Had trouble fighting the southwest winds on the coast? Having trouble finding speckled trout?
Well, we’ve got the cure for those angling blues, an elixir sure to put a bend in your fishing rods.
The Verret Basin
Steve Fontana is the guy with his finger on the pulse of this vast stretch of water, and his good news is, for the first time in nearly three months, the No Wake Zone signs have been removed.
“Guys are running up and down the river,” Fontana said talking about Belle River. “And the fish are biting.”
Not just one species. Bass, sac-a-lait, catfish and bluegill are there for the taking and, to the point, Lake Verret, Grassy Lake and Lake Palourde are equally productive.
“With the water falling now everybody is taking advantage of it,” Fontana said. “The water remains high, but it’s fishable and the water is pretty throughout the Basin.”
His report came on the heels of a top-drawer catch of sac-a-lait Friday with his old buddy Brad Bouy, and their catches in Sunday’s “Boomie” Chustz Memorial “classic.”
Bouy teamed with Chuck Ballard for a first-place, 14.05-pound catch. Fontana and his tournament partner, Gene Andre, were second at 13.19 pounds, and Spencer Gremillion and Pat Rachal came in third at 11.72 and had the day’s big fish, a 4.44-pounder.

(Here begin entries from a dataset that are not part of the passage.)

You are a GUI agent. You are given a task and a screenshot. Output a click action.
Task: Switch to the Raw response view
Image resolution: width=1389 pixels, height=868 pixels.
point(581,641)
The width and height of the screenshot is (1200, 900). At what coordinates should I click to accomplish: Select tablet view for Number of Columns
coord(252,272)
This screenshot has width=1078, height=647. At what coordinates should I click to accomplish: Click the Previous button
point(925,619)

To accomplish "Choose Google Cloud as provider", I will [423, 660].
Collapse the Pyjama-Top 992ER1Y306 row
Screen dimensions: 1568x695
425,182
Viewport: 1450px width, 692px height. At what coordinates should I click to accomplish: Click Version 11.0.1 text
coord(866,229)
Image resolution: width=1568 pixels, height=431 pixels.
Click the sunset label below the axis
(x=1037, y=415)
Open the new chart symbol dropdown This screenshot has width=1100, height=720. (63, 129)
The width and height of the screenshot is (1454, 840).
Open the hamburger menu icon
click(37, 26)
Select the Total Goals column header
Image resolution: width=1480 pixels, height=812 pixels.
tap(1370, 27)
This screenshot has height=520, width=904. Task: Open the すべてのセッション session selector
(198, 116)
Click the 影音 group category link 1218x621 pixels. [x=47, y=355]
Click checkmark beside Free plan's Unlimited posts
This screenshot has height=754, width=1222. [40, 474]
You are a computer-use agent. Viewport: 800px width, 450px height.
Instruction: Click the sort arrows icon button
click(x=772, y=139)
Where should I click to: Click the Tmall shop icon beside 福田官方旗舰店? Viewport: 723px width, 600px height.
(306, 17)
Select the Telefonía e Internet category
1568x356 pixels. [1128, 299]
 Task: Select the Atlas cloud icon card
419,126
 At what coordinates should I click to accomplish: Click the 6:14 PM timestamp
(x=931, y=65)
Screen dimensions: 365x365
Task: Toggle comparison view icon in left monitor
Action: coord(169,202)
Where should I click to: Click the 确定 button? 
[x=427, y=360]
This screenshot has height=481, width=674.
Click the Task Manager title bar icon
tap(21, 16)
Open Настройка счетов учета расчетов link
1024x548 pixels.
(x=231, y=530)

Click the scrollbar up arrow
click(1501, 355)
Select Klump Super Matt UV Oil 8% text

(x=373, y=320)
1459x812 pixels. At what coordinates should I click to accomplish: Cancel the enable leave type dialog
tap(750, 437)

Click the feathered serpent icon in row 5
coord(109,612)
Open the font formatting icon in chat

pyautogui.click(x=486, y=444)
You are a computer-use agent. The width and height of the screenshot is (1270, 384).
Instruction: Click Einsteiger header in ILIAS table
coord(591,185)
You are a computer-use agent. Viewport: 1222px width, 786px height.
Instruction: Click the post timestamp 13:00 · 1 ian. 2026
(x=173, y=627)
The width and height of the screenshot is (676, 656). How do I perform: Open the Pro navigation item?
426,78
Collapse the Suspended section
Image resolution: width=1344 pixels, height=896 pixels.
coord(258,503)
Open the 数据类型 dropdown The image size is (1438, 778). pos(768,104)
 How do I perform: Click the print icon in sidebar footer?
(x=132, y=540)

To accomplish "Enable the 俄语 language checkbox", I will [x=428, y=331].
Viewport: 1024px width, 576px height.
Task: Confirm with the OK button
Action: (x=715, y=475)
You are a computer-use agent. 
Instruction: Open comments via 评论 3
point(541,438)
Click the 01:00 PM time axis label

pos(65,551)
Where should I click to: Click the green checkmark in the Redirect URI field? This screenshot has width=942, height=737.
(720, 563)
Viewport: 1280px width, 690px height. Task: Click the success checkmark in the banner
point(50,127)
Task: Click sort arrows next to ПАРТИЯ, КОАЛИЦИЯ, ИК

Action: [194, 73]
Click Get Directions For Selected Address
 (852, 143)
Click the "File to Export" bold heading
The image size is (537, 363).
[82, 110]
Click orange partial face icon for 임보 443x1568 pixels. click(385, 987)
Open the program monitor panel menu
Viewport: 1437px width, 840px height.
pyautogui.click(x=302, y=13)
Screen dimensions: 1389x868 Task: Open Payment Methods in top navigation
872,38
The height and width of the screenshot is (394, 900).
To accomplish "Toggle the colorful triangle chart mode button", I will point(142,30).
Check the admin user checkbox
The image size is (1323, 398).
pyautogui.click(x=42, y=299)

“We had a (five bass) limit by 7 o’clock, and once the sun got up, once it his 9 o’clock, it was pretty much over,” Fontana said. “It was typical. The shad were up (in shallower water) early and when the sun hit the water, the shad move to deeper water and the bass follow, or the bass move deep under the hyacinths and get hard to catch.”
Fontana said he and Bouy decided on their sac-a-lait expedition to split Lake Verret in half for Sunday’s event; Fontana took the north end and Bouy and Ballard the southern half.
“I got worried, because we didn’t get a bite in the first 20 minutes (Sunday morning), and I told Gene we had to move,” Fontana said. “When I saw the first bird (egret) on a wad of grass I knew the shad were there and it was bang, bang, bang for the next hour.
“By 9 (a.m.), we had 30 bass, and if we’d had a day like Monday or Tuesday (heavy cloud cover), there’s no telling how many fish we could have caught.”
There’s more, a lot more.
Fontana’s Friday story begins with his deep-down belief that live shiners are the best way to catch big Verret Basin sac-a-lait.
“I know a lot of guys who believe jigs are the way to go, and that’s OK,” Fontana said. “I like live bait and like big shiners, because big fish eat big baits.
“And the sac-a-lait are just like the bass, a lot of action early, then the move to deeper areas. We had all those sac-a-lait by 8:45 (a.m. Friday), and when we cleaned the sac-a-lait, we found they were eating the same-sized shad as the bass.”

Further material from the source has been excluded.